> **YOUR GOAL**
Check the listing that follows and work out how many lines include "element". The reply is that number alone.

> **DATA TO EXAMINE**

__________

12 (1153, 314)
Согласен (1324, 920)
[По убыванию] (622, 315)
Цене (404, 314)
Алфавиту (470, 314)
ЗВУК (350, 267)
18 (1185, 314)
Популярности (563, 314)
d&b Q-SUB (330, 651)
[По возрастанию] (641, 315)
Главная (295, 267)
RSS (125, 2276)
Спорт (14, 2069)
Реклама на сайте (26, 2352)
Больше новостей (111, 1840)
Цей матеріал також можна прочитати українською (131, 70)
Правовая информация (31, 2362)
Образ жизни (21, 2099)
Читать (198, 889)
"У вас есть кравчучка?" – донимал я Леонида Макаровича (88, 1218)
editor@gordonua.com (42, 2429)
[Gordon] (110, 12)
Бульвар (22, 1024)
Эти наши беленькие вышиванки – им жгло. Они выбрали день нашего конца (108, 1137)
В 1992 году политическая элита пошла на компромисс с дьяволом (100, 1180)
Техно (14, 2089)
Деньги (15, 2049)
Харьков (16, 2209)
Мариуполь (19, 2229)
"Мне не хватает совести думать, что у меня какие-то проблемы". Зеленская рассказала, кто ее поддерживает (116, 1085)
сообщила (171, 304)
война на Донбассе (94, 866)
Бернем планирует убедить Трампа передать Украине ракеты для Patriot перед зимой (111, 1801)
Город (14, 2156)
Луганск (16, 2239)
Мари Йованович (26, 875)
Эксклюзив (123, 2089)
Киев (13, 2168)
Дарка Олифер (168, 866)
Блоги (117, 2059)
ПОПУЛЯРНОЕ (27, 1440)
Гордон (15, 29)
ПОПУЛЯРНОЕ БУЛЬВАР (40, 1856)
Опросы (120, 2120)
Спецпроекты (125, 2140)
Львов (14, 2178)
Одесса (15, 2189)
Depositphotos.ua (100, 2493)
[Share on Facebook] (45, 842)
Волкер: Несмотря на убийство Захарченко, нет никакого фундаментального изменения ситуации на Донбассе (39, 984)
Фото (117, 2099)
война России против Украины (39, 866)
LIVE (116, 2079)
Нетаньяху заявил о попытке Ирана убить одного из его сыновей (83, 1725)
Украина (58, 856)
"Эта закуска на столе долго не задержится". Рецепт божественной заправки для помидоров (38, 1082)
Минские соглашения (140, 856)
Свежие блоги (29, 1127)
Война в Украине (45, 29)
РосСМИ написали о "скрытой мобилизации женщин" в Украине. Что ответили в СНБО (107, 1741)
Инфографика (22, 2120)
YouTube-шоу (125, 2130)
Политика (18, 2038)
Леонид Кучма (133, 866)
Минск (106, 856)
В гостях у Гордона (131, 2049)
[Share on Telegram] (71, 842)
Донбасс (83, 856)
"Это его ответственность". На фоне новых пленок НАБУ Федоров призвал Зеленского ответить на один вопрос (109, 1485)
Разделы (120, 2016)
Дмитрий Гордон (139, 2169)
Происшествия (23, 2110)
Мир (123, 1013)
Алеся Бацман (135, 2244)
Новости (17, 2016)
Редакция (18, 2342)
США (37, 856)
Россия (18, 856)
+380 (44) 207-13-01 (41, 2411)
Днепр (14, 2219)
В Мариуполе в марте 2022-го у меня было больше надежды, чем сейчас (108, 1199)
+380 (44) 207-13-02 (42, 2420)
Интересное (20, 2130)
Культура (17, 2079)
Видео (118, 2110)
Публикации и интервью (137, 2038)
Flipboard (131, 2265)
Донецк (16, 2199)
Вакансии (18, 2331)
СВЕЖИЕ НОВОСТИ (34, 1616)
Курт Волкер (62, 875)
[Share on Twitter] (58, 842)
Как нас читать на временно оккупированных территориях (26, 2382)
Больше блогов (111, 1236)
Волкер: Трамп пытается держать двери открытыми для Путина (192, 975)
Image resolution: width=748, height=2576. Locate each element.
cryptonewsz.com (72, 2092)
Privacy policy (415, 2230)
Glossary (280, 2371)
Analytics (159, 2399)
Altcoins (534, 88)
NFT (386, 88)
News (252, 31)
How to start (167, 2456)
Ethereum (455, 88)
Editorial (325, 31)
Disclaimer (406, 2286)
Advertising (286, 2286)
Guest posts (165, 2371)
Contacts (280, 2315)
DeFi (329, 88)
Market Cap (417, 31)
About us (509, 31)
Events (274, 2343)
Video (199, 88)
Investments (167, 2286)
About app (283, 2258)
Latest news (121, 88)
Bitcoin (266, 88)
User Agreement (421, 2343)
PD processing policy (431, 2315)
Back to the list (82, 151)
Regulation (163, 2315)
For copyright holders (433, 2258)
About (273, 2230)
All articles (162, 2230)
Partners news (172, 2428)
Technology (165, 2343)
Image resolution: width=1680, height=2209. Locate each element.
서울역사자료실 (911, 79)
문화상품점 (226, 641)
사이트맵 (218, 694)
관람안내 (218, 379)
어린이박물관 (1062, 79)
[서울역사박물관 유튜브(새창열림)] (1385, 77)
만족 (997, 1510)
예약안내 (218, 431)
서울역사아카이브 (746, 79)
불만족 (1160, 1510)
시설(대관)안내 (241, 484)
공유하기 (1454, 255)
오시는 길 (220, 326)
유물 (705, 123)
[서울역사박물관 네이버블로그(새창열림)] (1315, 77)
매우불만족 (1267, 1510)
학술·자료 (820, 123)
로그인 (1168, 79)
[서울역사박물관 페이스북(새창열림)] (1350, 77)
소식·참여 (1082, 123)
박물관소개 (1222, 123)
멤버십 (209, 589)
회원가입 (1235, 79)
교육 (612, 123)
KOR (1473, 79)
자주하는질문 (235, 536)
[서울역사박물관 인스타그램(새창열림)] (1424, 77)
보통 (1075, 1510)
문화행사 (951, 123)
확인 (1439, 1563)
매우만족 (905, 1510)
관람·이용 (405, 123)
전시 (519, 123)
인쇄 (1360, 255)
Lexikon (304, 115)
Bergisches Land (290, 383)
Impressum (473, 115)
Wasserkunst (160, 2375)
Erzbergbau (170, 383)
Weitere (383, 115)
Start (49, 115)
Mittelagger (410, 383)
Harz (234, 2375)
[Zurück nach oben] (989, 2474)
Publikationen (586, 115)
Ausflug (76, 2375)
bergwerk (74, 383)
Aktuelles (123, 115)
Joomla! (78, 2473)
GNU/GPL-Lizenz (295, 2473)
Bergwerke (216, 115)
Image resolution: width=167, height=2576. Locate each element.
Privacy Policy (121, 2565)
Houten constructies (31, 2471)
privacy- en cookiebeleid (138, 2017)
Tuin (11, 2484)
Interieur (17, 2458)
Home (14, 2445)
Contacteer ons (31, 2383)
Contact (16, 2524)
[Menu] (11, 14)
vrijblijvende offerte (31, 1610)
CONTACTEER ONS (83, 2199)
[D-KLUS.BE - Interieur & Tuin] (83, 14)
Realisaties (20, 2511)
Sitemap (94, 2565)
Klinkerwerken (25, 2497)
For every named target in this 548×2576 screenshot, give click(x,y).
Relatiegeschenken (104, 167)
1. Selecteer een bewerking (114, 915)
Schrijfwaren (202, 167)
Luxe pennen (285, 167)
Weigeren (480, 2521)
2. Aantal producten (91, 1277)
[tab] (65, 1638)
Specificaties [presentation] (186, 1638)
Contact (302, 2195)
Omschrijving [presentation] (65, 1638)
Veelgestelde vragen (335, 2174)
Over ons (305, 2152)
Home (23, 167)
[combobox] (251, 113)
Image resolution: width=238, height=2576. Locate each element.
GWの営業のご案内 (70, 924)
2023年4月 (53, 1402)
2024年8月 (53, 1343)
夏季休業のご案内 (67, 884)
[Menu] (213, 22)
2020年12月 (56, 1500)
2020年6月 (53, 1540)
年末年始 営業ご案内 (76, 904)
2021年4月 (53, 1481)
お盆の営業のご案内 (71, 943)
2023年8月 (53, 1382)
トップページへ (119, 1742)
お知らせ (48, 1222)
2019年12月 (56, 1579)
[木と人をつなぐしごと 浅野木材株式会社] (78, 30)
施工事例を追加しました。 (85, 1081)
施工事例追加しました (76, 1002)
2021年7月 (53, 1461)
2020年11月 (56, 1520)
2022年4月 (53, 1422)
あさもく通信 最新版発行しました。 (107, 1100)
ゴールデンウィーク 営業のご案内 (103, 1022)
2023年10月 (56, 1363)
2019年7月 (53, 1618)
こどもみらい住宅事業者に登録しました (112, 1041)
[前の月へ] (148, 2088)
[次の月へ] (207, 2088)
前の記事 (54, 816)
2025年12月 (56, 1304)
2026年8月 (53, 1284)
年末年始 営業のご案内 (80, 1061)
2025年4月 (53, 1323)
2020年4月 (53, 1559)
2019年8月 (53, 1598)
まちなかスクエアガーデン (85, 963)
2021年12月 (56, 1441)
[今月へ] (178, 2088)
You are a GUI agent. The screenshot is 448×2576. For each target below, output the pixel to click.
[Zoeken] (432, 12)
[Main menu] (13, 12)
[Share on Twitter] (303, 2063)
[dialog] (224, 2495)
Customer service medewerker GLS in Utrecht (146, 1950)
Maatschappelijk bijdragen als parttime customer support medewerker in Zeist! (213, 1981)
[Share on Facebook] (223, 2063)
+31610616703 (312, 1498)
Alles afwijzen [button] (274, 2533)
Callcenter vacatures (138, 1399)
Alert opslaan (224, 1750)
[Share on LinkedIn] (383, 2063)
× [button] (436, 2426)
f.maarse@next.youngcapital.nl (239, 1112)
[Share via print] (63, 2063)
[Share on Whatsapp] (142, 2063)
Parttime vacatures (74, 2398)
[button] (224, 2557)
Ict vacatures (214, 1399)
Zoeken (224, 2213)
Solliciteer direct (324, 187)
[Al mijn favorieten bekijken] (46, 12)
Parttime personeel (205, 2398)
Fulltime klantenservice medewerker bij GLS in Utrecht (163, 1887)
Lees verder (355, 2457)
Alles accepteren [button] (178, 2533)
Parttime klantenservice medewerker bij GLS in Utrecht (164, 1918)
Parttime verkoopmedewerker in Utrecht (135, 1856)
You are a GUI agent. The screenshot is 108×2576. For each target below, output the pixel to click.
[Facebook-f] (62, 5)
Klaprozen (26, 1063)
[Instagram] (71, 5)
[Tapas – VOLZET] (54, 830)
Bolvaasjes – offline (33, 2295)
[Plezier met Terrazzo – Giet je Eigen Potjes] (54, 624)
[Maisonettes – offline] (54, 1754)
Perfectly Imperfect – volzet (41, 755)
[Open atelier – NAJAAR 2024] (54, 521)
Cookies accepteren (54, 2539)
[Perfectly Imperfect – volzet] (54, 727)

__________

> **ANSWER SPACE**
4